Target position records
## begin
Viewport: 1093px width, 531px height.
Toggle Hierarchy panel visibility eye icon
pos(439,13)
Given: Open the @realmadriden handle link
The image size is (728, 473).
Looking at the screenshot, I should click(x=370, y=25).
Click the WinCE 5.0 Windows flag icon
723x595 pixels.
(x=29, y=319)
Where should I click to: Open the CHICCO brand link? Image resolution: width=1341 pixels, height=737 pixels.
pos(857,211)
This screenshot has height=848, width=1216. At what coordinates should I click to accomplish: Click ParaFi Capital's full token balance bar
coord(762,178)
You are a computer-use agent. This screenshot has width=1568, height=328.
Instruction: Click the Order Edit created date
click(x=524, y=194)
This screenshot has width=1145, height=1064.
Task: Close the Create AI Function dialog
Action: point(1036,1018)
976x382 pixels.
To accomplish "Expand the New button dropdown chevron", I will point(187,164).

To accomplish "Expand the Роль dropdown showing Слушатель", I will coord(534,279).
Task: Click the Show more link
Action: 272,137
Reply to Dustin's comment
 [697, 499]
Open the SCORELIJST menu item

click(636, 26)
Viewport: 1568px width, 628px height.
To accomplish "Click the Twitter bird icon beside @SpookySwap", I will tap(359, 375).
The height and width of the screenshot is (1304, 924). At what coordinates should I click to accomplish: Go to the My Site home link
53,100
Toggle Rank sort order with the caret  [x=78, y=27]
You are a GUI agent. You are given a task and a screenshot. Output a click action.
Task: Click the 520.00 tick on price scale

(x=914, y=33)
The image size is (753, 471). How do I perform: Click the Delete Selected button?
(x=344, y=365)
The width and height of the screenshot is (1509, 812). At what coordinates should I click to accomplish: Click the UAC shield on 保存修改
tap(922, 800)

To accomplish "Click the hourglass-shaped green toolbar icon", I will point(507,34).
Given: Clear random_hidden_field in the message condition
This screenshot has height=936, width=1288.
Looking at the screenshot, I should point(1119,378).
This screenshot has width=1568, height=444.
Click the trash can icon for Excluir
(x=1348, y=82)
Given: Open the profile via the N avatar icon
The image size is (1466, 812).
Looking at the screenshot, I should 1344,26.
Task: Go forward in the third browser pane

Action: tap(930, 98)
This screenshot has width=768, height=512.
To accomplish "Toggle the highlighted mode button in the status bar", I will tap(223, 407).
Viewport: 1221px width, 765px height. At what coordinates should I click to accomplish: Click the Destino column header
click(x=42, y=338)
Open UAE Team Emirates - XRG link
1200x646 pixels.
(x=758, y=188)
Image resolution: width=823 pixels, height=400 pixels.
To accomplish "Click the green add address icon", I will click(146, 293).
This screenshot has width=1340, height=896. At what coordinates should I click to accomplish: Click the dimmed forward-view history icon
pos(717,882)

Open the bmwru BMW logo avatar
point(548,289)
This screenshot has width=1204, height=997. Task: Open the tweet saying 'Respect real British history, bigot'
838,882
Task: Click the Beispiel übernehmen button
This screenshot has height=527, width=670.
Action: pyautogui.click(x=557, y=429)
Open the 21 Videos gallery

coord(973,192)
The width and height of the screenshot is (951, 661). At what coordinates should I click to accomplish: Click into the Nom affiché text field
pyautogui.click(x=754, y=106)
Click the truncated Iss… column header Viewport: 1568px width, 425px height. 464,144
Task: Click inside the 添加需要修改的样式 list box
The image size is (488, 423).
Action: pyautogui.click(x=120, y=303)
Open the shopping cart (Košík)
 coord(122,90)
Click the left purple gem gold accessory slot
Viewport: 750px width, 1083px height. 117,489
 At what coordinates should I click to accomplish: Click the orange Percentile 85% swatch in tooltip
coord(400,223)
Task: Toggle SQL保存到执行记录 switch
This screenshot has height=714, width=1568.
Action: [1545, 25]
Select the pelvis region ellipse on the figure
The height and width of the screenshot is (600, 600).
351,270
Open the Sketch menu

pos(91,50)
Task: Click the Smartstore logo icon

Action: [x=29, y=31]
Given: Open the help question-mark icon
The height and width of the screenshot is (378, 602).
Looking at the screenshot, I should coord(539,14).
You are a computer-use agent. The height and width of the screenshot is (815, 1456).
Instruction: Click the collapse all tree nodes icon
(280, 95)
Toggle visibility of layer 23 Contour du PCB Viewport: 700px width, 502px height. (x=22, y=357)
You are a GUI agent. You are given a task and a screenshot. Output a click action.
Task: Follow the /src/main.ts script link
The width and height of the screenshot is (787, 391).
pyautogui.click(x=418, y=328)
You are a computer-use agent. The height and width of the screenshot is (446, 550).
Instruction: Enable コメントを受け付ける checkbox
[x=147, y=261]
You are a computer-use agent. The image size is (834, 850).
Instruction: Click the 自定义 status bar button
## end
# Required task
Reproduce every one of the items above word for word, with no changes.

# Exercise answer
Viewport: 1093px width, 531px height.
Toggle Hierarchy panel visibility eye icon
pos(439,13)
Given: Open the @realmadriden handle link
The image size is (728, 473).
Looking at the screenshot, I should click(x=370, y=25).
Click the WinCE 5.0 Windows flag icon
723x595 pixels.
(x=29, y=319)
Where should I click to: Open the CHICCO brand link? Image resolution: width=1341 pixels, height=737 pixels.
pos(857,211)
This screenshot has height=848, width=1216. At what coordinates should I click to accomplish: Click ParaFi Capital's full token balance bar
coord(762,178)
You are a computer-use agent. This screenshot has width=1568, height=328.
Instruction: Click the Order Edit created date
click(x=524, y=194)
This screenshot has width=1145, height=1064.
Task: Close the Create AI Function dialog
Action: point(1036,1018)
976x382 pixels.
To accomplish "Expand the New button dropdown chevron", I will point(187,164).

To accomplish "Expand the Роль dropdown showing Слушатель", I will coord(534,279).
Task: Click the Show more link
Action: 272,137
Reply to Dustin's comment
 [697, 499]
Open the SCORELIJST menu item

click(636, 26)
Viewport: 1568px width, 628px height.
To accomplish "Click the Twitter bird icon beside @SpookySwap", I will tap(359, 375).
The height and width of the screenshot is (1304, 924). At what coordinates should I click to accomplish: Go to the My Site home link
53,100
Toggle Rank sort order with the caret  [x=78, y=27]
You are a GUI agent. You are given a task and a screenshot. Output a click action.
Task: Click the 520.00 tick on price scale

(x=914, y=33)
The image size is (753, 471). How do I perform: Click the Delete Selected button?
(x=344, y=365)
The width and height of the screenshot is (1509, 812). At what coordinates should I click to accomplish: Click the UAC shield on 保存修改
tap(922, 800)

To accomplish "Click the hourglass-shaped green toolbar icon", I will point(507,34).
Given: Clear random_hidden_field in the message condition
This screenshot has height=936, width=1288.
Looking at the screenshot, I should point(1119,378).
This screenshot has width=1568, height=444.
Click the trash can icon for Excluir
(x=1348, y=82)
Given: Open the profile via the N avatar icon
The image size is (1466, 812).
Looking at the screenshot, I should 1344,26.
Task: Go forward in the third browser pane

Action: tap(930, 98)
This screenshot has width=768, height=512.
To accomplish "Toggle the highlighted mode button in the status bar", I will tap(223, 407).
Viewport: 1221px width, 765px height. At what coordinates should I click to accomplish: Click the Destino column header
click(x=42, y=338)
Open UAE Team Emirates - XRG link
1200x646 pixels.
(x=758, y=188)
Image resolution: width=823 pixels, height=400 pixels.
To accomplish "Click the green add address icon", I will click(146, 293).
This screenshot has width=1340, height=896. At what coordinates should I click to accomplish: Click the dimmed forward-view history icon
pos(717,882)

Open the bmwru BMW logo avatar
point(548,289)
This screenshot has width=1204, height=997. Task: Open the tweet saying 'Respect real British history, bigot'
838,882
Task: Click the Beispiel übernehmen button
This screenshot has height=527, width=670.
Action: pyautogui.click(x=557, y=429)
Open the 21 Videos gallery

coord(973,192)
The width and height of the screenshot is (951, 661). At what coordinates should I click to accomplish: Click into the Nom affiché text field
pyautogui.click(x=754, y=106)
Click the truncated Iss… column header Viewport: 1568px width, 425px height. 464,144
Task: Click inside the 添加需要修改的样式 list box
The image size is (488, 423).
Action: pyautogui.click(x=120, y=303)
Open the shopping cart (Košík)
 coord(122,90)
Click the left purple gem gold accessory slot
Viewport: 750px width, 1083px height. 117,489
 At what coordinates should I click to accomplish: Click the orange Percentile 85% swatch in tooltip
coord(400,223)
Task: Toggle SQL保存到执行记录 switch
This screenshot has height=714, width=1568.
Action: [1545, 25]
Select the pelvis region ellipse on the figure
The height and width of the screenshot is (600, 600).
351,270
Open the Sketch menu

pos(91,50)
Task: Click the Smartstore logo icon

Action: [x=29, y=31]
Given: Open the help question-mark icon
The height and width of the screenshot is (378, 602).
Looking at the screenshot, I should coord(539,14).
You are a computer-use agent. The height and width of the screenshot is (815, 1456).
Instruction: Click the collapse all tree nodes icon
(280, 95)
Toggle visibility of layer 23 Contour du PCB Viewport: 700px width, 502px height. (x=22, y=357)
You are a GUI agent. You are given a task and a screenshot. Output a click action.
Task: Follow the /src/main.ts script link
The width and height of the screenshot is (787, 391).
pyautogui.click(x=418, y=328)
You are a computer-use agent. The height and width of the screenshot is (446, 550).
Instruction: Enable コメントを受け付ける checkbox
[x=147, y=261]
You are a computer-use agent. The image size is (834, 850).
Instruction: Click the 自定义 status bar button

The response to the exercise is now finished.